Yes. I think that’s the issue. I’ll try to see if i can muscle up the os-upnp route. Thank you!

I enabled UPnP, NAT-PMP at both hard NATs. On OPNsense, using os-upnp and also toggled them in the pfSense that handles the LAN network. I think the pfSense UPNP+NAT-PMP wasn’t required but I tried both. Cleaned pf states several times as well.

There is a VLAN between the two hard NATs which complicates it a bit. So far, not much joy. I’ll keep checking for replies here. Thanks thus far.

The Tailscale version where we’ve tested direct connectivity through OPNsense is not out yet. We’re expecting it next week, version 1.14.0. It adds PCP (Port Control Protocol) support, which OPNsense’s NAT-PMP implementation uses.

HOWEVER: NAT-PMP/PCP will only reach the first level of firewall, pfSense in your description. It might get forwarding through pfSense, but won’t be able to reach the second layer with OPNsense.

pfSense and OPNsense are both considered “hard” NAT. I do not think we currently have a way to get through two layers of hard NAT.

1 Like

That’s great.

As for my woes, after many tcpdump sessions, i figured out exactly where the problem was. It turns out with the double hard NATs out of the way (performing only single hard NAT), the internal pfSense needed an allowlist sort of. Cringe at putting hosts in allowlist but that was the only way I could get it working successfully to exit our EC2 node. At least, we have a outer hard NAT on OPNsense so that doesn’t bother me too much for this particular use case.

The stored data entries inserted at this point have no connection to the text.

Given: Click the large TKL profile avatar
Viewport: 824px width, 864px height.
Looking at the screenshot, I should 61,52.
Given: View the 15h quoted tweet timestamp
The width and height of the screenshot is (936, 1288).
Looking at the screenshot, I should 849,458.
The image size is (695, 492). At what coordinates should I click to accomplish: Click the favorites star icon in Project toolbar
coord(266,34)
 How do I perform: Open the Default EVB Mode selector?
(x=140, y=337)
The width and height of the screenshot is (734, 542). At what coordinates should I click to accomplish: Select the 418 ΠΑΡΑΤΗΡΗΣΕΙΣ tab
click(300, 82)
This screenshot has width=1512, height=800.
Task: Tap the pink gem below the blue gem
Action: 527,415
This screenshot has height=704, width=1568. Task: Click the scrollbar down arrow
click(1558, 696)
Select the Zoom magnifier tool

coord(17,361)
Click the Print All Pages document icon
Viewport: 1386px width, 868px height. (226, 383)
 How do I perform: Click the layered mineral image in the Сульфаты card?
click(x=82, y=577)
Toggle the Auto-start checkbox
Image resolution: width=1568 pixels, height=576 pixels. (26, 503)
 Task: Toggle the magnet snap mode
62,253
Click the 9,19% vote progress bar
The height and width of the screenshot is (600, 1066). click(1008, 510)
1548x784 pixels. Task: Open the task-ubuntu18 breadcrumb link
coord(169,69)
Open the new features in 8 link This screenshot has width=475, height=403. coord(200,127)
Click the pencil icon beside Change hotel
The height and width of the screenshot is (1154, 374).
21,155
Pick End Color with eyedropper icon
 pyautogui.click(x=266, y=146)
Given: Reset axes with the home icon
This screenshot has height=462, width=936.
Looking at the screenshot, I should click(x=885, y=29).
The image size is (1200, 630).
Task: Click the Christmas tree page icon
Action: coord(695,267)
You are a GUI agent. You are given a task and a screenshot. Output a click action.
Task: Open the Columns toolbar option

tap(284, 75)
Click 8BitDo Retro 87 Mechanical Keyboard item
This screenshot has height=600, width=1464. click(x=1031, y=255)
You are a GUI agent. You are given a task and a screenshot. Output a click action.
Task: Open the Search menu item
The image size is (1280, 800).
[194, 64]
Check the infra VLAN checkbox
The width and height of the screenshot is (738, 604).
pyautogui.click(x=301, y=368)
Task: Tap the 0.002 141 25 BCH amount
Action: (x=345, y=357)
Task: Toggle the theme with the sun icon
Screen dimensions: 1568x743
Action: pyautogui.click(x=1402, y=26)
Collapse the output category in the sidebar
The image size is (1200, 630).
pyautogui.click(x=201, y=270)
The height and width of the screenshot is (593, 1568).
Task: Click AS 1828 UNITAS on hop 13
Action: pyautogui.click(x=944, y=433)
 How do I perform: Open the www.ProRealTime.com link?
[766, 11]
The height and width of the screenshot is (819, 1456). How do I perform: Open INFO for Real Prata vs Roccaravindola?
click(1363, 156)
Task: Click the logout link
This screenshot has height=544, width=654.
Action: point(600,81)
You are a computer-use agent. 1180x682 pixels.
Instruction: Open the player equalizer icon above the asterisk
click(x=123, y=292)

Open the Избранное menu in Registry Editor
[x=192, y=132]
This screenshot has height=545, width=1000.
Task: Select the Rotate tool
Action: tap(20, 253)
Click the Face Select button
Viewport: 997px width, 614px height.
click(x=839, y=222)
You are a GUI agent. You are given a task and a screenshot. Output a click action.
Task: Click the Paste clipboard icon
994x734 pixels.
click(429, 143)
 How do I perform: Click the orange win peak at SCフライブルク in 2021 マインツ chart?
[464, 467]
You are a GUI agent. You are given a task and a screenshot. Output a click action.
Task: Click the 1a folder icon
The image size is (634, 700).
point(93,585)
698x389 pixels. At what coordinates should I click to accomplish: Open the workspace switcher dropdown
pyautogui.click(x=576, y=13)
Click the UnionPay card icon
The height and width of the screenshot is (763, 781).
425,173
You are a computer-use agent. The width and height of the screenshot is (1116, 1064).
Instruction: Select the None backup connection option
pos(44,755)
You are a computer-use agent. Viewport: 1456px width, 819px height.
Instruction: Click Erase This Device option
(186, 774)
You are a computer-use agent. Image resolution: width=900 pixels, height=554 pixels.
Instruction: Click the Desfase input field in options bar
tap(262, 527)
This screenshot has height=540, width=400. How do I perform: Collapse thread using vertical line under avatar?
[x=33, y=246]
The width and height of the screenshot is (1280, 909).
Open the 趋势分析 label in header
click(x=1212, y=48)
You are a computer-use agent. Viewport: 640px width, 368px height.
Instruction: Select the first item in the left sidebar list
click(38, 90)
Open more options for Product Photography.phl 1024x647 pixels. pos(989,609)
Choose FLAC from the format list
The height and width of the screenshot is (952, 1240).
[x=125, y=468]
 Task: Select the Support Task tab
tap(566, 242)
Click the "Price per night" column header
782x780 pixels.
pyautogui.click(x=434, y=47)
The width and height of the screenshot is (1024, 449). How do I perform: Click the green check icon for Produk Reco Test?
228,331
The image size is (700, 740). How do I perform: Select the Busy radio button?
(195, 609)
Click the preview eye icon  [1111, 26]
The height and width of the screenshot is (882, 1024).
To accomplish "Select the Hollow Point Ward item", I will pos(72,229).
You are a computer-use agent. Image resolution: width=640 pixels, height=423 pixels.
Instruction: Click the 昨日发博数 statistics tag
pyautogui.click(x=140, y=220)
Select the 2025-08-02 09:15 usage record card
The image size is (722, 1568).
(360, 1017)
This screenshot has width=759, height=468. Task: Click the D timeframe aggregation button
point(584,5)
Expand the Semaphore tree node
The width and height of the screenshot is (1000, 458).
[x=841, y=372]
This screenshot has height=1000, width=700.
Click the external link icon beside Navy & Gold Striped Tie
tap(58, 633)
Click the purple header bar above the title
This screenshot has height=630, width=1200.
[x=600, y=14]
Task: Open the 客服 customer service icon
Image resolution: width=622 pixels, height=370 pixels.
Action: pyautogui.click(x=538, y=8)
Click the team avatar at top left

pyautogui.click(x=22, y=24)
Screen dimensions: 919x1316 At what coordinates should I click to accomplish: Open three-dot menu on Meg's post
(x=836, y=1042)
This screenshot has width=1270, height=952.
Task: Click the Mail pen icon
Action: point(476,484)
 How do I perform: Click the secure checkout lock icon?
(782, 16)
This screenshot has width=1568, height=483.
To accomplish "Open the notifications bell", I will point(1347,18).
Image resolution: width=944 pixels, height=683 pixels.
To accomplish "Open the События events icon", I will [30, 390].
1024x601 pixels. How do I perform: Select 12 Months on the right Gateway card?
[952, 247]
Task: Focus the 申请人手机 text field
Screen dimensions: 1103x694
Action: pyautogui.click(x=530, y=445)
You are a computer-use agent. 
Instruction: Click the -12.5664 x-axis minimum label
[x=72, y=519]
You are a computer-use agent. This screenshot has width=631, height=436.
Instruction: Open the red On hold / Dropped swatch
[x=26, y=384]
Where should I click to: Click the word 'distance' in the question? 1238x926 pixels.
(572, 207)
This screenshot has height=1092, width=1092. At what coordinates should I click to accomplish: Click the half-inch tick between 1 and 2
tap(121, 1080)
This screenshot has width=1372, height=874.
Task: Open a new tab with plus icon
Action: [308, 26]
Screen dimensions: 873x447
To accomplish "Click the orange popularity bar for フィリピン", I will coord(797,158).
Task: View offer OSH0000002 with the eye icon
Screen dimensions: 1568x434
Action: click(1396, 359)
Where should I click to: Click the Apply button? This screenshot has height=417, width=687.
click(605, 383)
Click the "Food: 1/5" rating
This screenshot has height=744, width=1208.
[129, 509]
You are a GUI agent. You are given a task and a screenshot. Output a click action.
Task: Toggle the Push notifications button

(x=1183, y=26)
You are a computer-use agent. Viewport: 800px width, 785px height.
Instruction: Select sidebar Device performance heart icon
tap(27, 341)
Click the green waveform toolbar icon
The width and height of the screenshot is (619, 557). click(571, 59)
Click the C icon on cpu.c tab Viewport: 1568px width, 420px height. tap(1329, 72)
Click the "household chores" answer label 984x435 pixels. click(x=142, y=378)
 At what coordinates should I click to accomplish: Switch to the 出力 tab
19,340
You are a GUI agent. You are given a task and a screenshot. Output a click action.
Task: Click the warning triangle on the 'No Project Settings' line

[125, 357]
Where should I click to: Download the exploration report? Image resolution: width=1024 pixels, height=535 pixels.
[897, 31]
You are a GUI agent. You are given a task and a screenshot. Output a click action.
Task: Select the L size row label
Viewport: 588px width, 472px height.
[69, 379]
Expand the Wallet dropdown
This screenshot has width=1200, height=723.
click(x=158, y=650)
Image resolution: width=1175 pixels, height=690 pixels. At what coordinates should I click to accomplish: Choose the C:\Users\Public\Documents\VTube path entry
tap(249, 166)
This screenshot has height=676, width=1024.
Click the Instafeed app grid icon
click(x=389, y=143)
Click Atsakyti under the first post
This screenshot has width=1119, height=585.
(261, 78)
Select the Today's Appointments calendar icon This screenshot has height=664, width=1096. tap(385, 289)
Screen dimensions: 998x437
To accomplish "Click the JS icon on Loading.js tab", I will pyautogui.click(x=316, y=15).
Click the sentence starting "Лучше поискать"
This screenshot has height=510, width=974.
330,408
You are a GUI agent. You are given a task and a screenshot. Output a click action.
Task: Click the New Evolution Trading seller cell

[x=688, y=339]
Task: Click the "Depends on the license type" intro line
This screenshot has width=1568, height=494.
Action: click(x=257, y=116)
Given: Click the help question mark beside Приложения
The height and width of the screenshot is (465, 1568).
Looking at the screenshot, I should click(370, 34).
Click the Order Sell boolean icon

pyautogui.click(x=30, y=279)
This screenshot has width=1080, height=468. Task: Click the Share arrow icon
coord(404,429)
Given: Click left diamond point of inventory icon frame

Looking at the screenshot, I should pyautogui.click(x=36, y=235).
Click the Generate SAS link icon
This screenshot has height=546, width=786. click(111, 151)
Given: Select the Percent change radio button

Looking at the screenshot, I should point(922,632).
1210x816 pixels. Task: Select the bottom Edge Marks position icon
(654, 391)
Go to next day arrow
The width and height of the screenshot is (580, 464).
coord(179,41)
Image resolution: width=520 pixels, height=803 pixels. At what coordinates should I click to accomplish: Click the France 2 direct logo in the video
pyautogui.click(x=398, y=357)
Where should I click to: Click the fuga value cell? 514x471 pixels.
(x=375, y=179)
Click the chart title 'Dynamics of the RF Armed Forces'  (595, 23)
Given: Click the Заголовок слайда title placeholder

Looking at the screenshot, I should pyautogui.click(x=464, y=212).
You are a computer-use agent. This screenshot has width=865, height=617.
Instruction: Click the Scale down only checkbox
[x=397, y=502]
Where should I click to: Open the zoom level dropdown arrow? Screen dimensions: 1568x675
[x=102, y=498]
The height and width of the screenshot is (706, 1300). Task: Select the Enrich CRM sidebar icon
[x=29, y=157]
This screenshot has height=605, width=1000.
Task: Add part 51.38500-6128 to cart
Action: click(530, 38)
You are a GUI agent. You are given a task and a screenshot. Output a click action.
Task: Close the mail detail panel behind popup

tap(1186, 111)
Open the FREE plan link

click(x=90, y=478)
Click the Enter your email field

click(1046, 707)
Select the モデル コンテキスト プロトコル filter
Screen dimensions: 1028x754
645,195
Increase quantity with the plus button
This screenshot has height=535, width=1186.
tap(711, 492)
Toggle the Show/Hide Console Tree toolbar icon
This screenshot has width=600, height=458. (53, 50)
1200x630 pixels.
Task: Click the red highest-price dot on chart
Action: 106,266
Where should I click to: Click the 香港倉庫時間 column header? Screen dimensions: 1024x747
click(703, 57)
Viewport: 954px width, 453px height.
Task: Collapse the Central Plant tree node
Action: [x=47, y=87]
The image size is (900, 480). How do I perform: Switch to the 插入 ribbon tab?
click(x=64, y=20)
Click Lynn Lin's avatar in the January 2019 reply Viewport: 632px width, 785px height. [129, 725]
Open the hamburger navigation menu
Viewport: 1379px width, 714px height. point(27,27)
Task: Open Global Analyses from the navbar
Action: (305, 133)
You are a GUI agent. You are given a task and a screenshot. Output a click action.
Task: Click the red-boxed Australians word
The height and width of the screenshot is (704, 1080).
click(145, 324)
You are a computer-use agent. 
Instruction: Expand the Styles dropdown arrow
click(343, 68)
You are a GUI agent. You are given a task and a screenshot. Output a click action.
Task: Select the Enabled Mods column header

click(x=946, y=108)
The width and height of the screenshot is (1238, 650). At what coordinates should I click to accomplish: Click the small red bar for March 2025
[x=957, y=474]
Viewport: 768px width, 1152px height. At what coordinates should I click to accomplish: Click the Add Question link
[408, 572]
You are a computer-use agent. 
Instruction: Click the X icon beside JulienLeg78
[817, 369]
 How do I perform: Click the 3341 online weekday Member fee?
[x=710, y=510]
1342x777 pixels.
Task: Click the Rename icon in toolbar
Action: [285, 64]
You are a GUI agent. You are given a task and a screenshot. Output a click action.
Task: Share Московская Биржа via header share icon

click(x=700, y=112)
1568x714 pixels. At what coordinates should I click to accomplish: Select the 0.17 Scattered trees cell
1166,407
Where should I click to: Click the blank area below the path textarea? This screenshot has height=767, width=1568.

Many thanks @DGentry ! :+1:

The NAT-PMP+PCP support in 1.14.0 may work with pfSense as well, we just haven’t tested it (we had test configurations for OPNsense). Enabling UPnP and NAT-PMP on pfSense is worth trying.

1 Like

Did NAT-PMP+PCP ever get enabled? I’m seeing plenty of entries for Parsec and other services in our NAT-PMP\UPnP log for our PFSense but none for Tailscale.

Yes, current Tailscale versions send out regular queries. tailscale netcheck can show what it found. We’d expect to see a line saying:
PortMapping: NAT-PMP, PCP

    * UDP: true
    * IPv4: yes, 
    * IPv6: yes, 
    * MappingVariesByDestIP: true
    * HairPinning: false
    * PortMapping:
    * Nearest DERP: Seattle
    * DERP latency:
            - sea: 9.4ms   (Seattle)
            - sfo: 12.3ms  (San Francisco)
            - dfw: 42.5ms  (Dallas)
            - ord: 49.4ms  (Chicago)
            - nyc: 72.5ms  (New York City)
            - tok: 114.5ms (Tokyo)
            - lhr: 135.6ms (London)
            - fra: 143.5ms (Frankfurt)
            - sin: 174.1ms (Singapore)
            - syd: 178.9ms (Sydney)
            - sao: 185.4ms (São Paulo)
            - blr: 241.2ms (Bangalore)

nada.